## VOS TÂCHES:
a) Pour chacune des affirmations suivantes, dites par oui ou par non si elle concorde avec la présentation des livres de Jean D’Amérique, et citez à l’identique les mots qui tranchent : (i) Sanite Bélair a été fusillée à 21 ans ; (ii) les images de Rachida debout sont d’Evelyne Mary ; (iii) dans l’extrait, Rachida s’arrête sur la route parce qu’elle est fatiguée.
b) D’après la présentation des livres de Jean D’Amérique, pourquoi Sanite Bélair lance-t-elle le mouvement #HéroïneEnColère sur les réseaux sociaux dans Opéra poussière ? Répondez en une à trois phrases.
c) Poursuivez la présentation des livres de Jean D’Amérique à partir de sa dernière phrase.

## EXTRAIT FOURNI:
PRÉSENTATION DES LIVRES DE JEAN D’AMÉRIQUE, AVEC LES NOTES DES ÉDITEURS ET DE COURTS EXTRAITS

Rachida debout est non seulement un texte hautement poétique mais c’est aussi une réflexion sur la place du féminin, sur l’exil, sur les ravages du capitalisme dans les pays les plus pauvres. La poésie de Jean D’Amérique aborde ces sujets actuels et brûlants à travers une langue libérée de ses carcans trop théoriques. Une façon de trouver sa voix, offerte aux lecteurs de tous les âges. Une poésie de refus, d’insolence et de liberté. Rachida court, elle ne s’arrête pas. Elle se moque des injonctions. Rachida debout, toujours. Les images d’Evelyne Mary accompagnent le lecteur de la plus belle des manières lors de cette course de Rachida jusqu’à l’émancipation.
EXTRAIT
Sur la route, Rachida s’arrête,
parce que la faim la tenaille,
parce qu’un petit creux fait signe à son ventre.
Rachida s’arrête,
parce que toutes les assiettes vides
lui piquent l’estomac.
Rachida va avec les poches trouées
à la boulangerie du rêve de vivre.
Elle allume les promesses du printemps
et fait cuire le pain des soleils.
Et elle mange,
elle mange jusqu’à avoir le cœur chargé
de fl eurs nouvelles.

Sanite Bélair (1781-1802), sergente puis lieutenante de l’armée révolutionnaire haïtienne, a été capturée par les colons français puis fusillée à tout juste 21 ans, une année seulement avant la bataille finale qui mènera à l’Indépendance. Dans Opéra poussière, cette résistante injustement décide de revenir d’entre les morts pour nous hanter. Elle lance le mouvement #HéroïneEnColère sur les réseaux sociaux afin de réclamer sa place dans la grande Histoire, parmi les « pères » de la patrie. Le dramaturge, romancier et poète haïtien Jean D’Amérique alterne scènes lyriques et quotidiennes pour relier le monde de la poussière à celui d’aujourd’hui, tentant de réparer les oublis du passé. Il fait de Sanite Bélair un nouveau modèle de résistance contre toutes les oppressions et les dominations. Ce texte choral, puissant et poétique, mêlant mythologie vaudou et univers numérique, empli d’énergie et d’humour, est une formidable matière à jeu.

## DONNÉES FOURNIES:
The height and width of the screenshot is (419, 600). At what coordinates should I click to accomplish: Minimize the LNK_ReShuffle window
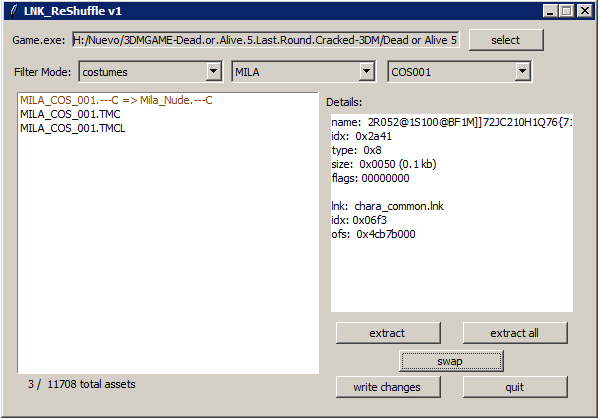[x=549, y=11]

## RÉPONSES ATTENDUES:
a)
(i) Oui : « fusillée à tout juste 21 ans ».
(ii) Oui : « Les images d’Evelyne Mary accompagnent le lecteur ».
(iii) Non : « parce que la faim la tenaille ».

b) Sanite Bélair lance ce mouvement afin de réclamer sa place dans la grande Histoire. Elle veut figurer parmi les « pères » de la patrie.

c)
EXTRAIT
je suis la dernière génération
des cadavres en vacances
j’ai fini mon temps de silence
je révoque mon destin de poussière
la rue m’appelle à travailler la vie
à bout de sueur et de feu
la vie m’appelle à me réveiller du tombeau de l’oubli
pour réécrire mon odyssée
pour défoncer les portes de l’Histoire
Opéra poussière, éditions Théâtrales, 2022
Prix RFI Théâtre

Rhapsodie rouge dresse le portrait d’une femme debout, combattante, et nous rappelle de la plus belle des manières que la poésie a toute sa place dans le forum des voix citoyennes. Elle s’invite aux débats et aux révoltes, et redonne à ceux-ci l’outil premier, nécessaire et fondateur : une langue brûlante, renouvelée.
EXTRAIT
je suis le tiers-monde de moi-même
l’os sous-développé de ma propre côte
la grande puissance de mes propres fesses
à moins que
le vocabulaire du monde moderne
sente mauvais
Rhapsodie rouge, Collection Verte, Cheyne, 2021
Prix Fetkann! Maryse Condé de la poésie
Prix de poésie Heredia de l’Académie Française

« Tu seras seule dans la grande nuit. » Telle est la prophétie énoncée de longue date par Papa à la toute jeune fille qu’on appelle Tête Fêlée. Papa, qui n’est pas son vrai père, est aux ordres du pire bandit de la ville ; Fleur d’Orange, sa mère, n’a que son corps à vendre. Dans la misère d’un bidonville haïtien, Tête Fêlée observe les adultes – leur violence, leurs faiblesses, leurs addictions… et tente de donner corps à ses fantasmes d’évasion. Souvent seule entre ses quatre murs sales, elle recommence inlassablement une lettre à la camarade de classe dont elle est amoureuse, cherchant les mots qui ne trahiraient ni ses rêves ni sa vérité.
Une fable cruelle gonflée de poésie, de désir et de sang, où la naïveté d’une enfance impossible se cogne à la crudité sans pitié du monde.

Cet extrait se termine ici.